Word Prediction Model

Aleksandr Voishchev
April 23, 2016

Data Science Specialization Capstone Project provided by

  • Coursera
  • Johns Hopkins Bloomberg School of Public Health
  • SwiftKey

Usage

The source code is available on GitHub
The Shiny App is available here

Instructions

Application and model description

  • NGram model with “Stupid Backoff” (Brants 2007) is using.
  • Model dataset was bulit with quanteda R package, which is so much faster than tm package.
  • 3% random samples of the entire datasets (HC corpora) were used. In this case it is a compromise value between speed, size, Shinyapp server technical requirements and accuracy.
  • Some statistics of this dataset is available here.
  • 2-gram, 3-gram, 4-gram and 5-gram sub-models were used with no stopwords.
  • Entire model data contains ~6.8 million observations, it takes about 53 Mb on HDD.

Test model

Model had been tested by Next word prediction benchmark

    Overall top-3 score:     13.39 %
    Overall top-1 precision: 10.40 %
    Overall top-3 precision: 15.98 %
    Average runtime:         753.63 msec
    Number of predictions:   5751
    Total memory used:       440.42 MB    

    Dataset details
    Dataset "blogs" (119 lines, 2986 words)
    Score: 13.11 %, Top-1 precision: 10.38 %, Top-3 precision: 15.54 %
    Dataset "tweets" (159 lines, 2808 words)
    Score: 13.67 %, Top-1 precision: 10.42 %, Top-3 precision: 16.42 %

It is not a bad results.

Problems and further Exploration

  • Cleaning real texts from blogs and similar sources is the most important and dissicult task.
  • Some non-letter symbols not only should be replaced with spaces.
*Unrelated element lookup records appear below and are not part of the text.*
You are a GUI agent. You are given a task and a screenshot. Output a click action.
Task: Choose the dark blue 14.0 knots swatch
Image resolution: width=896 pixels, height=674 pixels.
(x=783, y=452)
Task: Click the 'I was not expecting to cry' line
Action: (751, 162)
In this model @ was replaced to as word after manual analysis ngram tables.
  • misspellings, abbreviations, and acronyms added complexity.
  • More sophisticated algorithms: “Good Turing”, “Kneser-Ney” smoothing are interested to realize. Also it need some experiments with Amazon EC2 instances to determine and optimize memory and other resources usage.
  • Requires further study the issue of real text cleaning.
  • User interface is very simple. It need to improve usability.